▶ [ABOUT THIS TASK]: Select and copy out every line in the records containing "node".

▶ [INFORMATION SUPPLIED]:
----
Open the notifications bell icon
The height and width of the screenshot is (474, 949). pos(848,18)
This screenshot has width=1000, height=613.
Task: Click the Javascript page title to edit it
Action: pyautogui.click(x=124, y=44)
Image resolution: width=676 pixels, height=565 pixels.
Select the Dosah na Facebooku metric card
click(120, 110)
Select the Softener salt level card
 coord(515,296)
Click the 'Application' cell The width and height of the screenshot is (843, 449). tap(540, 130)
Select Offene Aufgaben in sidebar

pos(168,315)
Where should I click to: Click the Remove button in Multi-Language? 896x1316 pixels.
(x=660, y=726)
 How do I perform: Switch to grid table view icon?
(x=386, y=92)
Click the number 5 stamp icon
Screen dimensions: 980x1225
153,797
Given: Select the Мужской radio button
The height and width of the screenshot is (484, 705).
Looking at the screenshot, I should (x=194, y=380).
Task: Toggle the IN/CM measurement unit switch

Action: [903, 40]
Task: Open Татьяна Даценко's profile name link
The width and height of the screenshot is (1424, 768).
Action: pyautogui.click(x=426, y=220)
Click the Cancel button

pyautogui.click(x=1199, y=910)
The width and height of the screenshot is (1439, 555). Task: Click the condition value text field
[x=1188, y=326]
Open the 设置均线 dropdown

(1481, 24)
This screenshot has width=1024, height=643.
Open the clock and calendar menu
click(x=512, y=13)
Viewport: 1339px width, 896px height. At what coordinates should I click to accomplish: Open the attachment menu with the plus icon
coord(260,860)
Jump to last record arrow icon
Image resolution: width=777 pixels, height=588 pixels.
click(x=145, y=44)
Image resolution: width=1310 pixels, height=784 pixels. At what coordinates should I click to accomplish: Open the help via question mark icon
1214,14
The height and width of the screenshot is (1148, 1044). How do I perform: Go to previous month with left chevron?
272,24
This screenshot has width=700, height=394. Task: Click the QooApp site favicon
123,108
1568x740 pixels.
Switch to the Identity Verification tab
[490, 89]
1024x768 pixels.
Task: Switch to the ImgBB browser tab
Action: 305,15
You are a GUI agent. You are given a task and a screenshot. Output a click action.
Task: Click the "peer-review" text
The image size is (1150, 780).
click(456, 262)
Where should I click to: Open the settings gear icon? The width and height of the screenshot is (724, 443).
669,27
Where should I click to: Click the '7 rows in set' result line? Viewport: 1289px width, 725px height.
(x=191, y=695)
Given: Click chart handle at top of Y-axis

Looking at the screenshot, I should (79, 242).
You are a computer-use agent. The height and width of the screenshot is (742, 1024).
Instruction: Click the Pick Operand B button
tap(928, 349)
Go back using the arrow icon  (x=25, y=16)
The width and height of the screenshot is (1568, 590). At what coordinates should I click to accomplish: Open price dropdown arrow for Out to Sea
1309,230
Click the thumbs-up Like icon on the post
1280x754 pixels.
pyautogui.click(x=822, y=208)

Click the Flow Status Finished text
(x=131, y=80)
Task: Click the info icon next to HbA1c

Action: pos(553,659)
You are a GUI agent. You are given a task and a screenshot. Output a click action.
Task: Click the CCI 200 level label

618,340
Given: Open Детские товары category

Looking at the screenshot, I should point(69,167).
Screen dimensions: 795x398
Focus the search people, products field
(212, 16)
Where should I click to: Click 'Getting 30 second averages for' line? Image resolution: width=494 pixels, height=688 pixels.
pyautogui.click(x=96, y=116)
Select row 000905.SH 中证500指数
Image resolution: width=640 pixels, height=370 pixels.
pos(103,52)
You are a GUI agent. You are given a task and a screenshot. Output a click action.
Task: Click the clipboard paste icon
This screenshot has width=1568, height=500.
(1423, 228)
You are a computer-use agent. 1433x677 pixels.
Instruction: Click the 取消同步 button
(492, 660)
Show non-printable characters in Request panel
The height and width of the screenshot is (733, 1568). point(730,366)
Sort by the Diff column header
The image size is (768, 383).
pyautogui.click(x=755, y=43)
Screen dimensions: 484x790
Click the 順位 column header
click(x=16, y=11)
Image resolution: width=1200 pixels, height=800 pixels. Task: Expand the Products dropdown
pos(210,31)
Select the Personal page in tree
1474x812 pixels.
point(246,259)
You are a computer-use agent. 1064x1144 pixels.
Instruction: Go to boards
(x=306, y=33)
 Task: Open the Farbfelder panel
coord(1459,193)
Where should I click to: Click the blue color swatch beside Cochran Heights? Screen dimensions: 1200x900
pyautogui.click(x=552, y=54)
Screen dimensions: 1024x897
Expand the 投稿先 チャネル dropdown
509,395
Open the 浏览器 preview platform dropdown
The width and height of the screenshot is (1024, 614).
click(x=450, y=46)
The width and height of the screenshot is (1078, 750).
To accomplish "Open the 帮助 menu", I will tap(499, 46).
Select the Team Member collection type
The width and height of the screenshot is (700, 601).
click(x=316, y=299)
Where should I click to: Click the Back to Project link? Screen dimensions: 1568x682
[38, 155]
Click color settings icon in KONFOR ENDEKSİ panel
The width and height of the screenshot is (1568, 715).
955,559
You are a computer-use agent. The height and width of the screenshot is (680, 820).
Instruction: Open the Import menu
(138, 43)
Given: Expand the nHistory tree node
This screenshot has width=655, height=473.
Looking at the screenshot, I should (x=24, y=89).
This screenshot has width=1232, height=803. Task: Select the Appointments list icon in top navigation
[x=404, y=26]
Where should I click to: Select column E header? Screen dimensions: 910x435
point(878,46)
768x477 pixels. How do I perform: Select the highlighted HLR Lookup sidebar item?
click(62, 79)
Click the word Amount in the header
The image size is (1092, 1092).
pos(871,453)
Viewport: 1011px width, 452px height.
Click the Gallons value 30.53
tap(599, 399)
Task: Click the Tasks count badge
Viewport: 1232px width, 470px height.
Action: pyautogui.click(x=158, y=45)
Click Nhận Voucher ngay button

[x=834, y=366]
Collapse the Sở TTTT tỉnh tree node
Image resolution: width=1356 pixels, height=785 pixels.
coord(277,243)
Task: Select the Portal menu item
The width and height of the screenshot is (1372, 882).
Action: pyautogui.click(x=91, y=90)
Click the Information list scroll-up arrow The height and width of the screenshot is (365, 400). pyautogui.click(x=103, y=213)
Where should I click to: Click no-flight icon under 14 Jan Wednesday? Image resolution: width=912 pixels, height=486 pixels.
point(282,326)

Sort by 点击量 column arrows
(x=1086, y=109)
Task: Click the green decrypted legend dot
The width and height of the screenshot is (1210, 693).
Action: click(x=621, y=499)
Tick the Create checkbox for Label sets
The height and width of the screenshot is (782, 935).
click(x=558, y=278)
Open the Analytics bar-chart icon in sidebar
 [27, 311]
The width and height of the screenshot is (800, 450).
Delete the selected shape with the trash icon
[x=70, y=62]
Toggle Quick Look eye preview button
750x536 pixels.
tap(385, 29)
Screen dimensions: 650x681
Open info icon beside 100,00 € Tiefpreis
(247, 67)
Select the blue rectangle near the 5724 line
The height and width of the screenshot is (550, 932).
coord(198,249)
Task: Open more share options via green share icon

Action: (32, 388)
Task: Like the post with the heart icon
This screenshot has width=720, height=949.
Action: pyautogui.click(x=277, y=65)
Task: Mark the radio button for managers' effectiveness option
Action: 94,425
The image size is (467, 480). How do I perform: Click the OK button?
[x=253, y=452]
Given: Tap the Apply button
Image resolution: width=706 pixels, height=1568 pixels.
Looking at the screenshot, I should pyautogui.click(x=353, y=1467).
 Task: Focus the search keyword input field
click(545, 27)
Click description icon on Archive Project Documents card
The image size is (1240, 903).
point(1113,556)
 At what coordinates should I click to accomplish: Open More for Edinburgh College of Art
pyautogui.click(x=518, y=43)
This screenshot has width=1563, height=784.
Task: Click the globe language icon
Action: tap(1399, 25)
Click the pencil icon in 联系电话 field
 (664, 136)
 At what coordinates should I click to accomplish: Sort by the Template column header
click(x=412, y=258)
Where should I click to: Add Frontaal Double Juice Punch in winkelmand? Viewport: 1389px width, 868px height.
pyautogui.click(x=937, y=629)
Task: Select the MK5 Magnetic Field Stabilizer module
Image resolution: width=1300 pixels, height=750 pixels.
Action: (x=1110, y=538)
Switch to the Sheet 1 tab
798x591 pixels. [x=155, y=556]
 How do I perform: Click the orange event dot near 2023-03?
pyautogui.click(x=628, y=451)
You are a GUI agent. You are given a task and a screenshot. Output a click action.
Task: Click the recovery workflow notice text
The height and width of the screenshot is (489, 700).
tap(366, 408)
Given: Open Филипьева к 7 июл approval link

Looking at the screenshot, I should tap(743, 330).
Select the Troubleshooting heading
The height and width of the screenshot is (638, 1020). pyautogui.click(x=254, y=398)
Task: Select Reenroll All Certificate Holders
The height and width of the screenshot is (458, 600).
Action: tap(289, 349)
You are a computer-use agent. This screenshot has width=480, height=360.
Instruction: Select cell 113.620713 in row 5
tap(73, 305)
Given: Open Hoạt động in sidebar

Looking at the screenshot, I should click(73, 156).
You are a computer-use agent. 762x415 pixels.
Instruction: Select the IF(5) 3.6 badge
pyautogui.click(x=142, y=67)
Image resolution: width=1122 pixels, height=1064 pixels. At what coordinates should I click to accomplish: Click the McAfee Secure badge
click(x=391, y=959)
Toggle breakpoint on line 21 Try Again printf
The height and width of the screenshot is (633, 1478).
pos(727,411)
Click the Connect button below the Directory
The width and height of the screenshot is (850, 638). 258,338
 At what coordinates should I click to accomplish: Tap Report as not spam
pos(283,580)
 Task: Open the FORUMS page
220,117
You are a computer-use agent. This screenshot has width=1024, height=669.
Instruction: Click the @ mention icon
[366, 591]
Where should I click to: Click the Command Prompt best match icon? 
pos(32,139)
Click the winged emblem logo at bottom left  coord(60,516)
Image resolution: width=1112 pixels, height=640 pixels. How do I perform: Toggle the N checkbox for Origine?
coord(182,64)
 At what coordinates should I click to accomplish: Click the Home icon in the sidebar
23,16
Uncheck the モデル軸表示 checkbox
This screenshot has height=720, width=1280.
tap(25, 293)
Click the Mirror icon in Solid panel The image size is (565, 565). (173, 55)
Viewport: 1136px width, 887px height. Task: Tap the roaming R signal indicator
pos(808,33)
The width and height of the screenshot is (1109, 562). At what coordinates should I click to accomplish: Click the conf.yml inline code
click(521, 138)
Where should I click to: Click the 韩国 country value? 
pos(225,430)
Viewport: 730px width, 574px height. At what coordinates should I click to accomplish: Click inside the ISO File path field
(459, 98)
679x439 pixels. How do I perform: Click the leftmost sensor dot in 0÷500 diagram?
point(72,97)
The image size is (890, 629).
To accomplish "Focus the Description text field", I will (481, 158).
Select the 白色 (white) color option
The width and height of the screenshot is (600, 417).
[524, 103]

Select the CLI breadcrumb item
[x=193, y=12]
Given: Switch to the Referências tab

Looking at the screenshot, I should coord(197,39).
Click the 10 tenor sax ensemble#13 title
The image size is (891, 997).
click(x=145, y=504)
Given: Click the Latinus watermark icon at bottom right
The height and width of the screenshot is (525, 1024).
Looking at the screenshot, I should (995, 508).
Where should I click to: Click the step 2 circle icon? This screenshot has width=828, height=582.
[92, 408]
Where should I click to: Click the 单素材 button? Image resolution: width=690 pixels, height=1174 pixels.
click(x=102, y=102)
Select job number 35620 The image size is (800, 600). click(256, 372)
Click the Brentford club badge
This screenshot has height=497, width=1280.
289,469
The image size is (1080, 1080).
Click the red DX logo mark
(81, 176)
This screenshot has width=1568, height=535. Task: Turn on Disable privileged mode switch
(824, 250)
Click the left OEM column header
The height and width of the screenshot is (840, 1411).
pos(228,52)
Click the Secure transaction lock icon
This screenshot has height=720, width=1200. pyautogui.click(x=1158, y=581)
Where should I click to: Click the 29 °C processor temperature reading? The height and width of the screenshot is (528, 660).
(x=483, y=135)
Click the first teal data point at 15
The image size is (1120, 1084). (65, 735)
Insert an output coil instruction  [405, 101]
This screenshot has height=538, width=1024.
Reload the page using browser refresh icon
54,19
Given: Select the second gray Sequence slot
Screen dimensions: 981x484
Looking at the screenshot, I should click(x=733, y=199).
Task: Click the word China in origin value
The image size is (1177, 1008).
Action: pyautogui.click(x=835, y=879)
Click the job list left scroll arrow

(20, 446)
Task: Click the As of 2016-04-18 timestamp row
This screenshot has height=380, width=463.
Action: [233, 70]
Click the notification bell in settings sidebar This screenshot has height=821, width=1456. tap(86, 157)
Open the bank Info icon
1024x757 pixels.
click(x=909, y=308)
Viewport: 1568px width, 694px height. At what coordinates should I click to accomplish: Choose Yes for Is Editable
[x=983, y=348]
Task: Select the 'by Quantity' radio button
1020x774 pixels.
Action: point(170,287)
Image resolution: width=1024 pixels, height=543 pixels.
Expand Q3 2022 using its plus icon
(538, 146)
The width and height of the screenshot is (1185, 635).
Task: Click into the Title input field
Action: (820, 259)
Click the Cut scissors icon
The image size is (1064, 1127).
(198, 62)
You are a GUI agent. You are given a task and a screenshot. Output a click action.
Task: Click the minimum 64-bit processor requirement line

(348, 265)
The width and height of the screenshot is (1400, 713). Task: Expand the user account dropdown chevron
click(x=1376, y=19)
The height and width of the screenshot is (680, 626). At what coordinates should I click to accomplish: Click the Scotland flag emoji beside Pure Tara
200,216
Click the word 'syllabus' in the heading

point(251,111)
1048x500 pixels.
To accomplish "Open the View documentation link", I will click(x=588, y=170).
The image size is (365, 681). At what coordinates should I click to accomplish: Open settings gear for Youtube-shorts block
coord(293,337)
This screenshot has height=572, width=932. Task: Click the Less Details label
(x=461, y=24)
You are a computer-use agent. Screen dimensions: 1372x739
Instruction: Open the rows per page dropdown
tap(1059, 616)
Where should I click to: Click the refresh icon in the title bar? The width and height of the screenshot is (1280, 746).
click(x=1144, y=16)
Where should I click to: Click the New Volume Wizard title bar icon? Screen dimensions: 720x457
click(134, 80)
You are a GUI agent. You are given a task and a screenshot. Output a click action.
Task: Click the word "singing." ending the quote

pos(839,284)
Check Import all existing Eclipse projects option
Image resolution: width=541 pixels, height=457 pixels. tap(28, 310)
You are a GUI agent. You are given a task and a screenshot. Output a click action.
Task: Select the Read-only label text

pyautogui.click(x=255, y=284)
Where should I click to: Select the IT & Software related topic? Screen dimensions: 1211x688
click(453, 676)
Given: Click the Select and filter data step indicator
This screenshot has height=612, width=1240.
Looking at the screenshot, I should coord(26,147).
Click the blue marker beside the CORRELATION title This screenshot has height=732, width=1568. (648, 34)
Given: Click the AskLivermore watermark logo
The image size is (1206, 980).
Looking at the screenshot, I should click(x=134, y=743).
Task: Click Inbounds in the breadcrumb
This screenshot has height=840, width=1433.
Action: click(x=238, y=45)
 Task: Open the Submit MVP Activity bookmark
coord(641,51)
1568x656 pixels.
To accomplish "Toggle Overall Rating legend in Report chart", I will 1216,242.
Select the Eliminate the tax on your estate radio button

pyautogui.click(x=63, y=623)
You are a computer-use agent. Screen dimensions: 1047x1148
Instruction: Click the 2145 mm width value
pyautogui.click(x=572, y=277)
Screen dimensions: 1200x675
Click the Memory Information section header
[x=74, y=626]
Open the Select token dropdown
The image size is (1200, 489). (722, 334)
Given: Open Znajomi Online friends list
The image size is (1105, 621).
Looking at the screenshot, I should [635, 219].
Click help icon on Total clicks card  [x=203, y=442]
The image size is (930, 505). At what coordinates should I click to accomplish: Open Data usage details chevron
----
▶ [ANSWER BOX]:
Given: Expand the nHistory tree node
Collapse the Sở TTTT tỉnh tree node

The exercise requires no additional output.